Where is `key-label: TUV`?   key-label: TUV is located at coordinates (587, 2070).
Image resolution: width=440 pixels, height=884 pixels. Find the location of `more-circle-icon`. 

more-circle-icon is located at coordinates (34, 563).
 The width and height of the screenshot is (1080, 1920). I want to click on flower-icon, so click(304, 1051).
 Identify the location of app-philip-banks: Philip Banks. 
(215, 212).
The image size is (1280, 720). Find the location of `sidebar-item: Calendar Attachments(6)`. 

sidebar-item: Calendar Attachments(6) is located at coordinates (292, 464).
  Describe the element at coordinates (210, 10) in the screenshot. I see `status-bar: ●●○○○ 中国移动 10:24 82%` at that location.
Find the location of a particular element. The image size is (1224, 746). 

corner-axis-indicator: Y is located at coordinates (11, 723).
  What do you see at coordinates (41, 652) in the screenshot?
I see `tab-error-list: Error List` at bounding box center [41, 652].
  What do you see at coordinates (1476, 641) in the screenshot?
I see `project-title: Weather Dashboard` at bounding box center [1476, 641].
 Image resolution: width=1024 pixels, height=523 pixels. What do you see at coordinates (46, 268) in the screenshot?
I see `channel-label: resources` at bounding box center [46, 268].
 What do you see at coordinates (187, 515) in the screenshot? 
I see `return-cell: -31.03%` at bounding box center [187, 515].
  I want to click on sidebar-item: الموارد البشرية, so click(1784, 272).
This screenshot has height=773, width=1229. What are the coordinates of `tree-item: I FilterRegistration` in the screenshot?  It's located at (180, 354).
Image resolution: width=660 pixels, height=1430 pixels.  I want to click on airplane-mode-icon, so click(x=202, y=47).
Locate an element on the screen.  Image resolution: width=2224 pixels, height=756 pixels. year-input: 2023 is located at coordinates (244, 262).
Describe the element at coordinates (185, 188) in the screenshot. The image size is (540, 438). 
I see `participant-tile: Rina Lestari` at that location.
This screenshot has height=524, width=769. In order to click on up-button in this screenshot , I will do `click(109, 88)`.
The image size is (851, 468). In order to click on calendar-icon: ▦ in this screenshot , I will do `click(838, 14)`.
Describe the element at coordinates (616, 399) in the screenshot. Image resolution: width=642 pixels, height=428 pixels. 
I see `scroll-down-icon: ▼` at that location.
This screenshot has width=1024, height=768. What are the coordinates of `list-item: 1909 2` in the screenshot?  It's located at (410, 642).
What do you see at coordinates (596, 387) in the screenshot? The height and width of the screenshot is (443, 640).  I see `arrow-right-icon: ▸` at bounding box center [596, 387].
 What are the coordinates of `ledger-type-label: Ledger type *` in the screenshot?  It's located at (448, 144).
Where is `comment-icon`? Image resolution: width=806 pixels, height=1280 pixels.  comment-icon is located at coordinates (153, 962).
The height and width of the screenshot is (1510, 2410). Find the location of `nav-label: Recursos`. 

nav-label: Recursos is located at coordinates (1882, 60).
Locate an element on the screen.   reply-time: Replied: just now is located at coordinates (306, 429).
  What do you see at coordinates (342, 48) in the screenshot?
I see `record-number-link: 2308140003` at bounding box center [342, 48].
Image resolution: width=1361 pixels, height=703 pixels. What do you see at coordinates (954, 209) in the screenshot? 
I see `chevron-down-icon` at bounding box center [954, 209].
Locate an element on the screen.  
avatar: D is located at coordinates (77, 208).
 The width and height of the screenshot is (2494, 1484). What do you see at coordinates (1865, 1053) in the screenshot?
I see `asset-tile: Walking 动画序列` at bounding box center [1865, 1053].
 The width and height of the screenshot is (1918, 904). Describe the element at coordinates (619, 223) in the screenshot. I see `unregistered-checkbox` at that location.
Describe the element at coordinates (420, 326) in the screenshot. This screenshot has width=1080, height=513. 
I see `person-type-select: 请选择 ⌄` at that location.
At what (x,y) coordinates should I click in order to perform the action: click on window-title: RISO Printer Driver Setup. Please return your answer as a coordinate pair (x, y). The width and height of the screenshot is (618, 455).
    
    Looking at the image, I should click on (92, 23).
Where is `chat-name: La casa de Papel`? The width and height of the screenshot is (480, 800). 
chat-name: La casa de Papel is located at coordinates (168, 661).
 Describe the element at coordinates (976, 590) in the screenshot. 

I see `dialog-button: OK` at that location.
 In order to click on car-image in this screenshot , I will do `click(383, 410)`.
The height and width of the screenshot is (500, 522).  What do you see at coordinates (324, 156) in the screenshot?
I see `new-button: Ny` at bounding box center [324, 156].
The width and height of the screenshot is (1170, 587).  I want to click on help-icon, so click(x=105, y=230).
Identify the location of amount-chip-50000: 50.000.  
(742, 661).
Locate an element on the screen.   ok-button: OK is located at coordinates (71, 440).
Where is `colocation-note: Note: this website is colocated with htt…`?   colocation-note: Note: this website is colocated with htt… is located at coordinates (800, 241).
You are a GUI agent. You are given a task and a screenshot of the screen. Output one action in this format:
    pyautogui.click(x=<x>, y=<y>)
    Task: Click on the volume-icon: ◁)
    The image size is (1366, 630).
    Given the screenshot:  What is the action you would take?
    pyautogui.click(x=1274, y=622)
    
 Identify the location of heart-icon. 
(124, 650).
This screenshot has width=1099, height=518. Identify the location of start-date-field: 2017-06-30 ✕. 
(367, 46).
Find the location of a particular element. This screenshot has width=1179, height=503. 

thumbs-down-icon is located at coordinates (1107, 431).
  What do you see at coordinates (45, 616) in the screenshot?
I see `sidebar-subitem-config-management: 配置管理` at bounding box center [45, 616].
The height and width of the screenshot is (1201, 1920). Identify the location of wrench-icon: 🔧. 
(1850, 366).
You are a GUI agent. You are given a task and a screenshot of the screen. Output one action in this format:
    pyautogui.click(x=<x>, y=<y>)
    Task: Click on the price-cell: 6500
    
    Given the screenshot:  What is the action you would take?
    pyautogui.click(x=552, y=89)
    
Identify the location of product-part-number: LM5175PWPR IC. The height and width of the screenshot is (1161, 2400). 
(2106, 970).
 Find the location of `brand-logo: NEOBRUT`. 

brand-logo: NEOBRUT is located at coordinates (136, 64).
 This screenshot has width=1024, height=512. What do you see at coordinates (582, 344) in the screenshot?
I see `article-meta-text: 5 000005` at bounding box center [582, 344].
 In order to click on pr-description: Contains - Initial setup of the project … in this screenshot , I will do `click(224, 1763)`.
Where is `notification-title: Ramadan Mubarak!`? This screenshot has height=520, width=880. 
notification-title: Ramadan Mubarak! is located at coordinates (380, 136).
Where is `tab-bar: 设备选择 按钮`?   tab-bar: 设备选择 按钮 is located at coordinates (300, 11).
════
* WHAT TO PRODUCE: Set down the lines between the one holding "In order to click on car-image" and the one holding "pyautogui.click(x=1274, y=622)", inclusive, exactly as they stand.

* EXERCISE RESULT:
 In order to click on car-image in this screenshot , I will do `click(383, 410)`.
The height and width of the screenshot is (500, 522).  What do you see at coordinates (324, 156) in the screenshot?
I see `new-button: Ny` at bounding box center [324, 156].
The width and height of the screenshot is (1170, 587).  I want to click on help-icon, so click(x=105, y=230).
Identify the location of amount-chip-50000: 50.000.  
(742, 661).
Locate an element on the screen.   ok-button: OK is located at coordinates (71, 440).
Where is `colocation-note: Note: this website is colocated with htt…`?   colocation-note: Note: this website is colocated with htt… is located at coordinates (800, 241).
You are a GUI agent. You are given a task and a screenshot of the screen. Output one action in this format:
    pyautogui.click(x=<x>, y=<y>)
    Task: Click on the volume-icon: ◁)
    The image size is (1366, 630).
    Given the screenshot:  What is the action you would take?
    pyautogui.click(x=1274, y=622)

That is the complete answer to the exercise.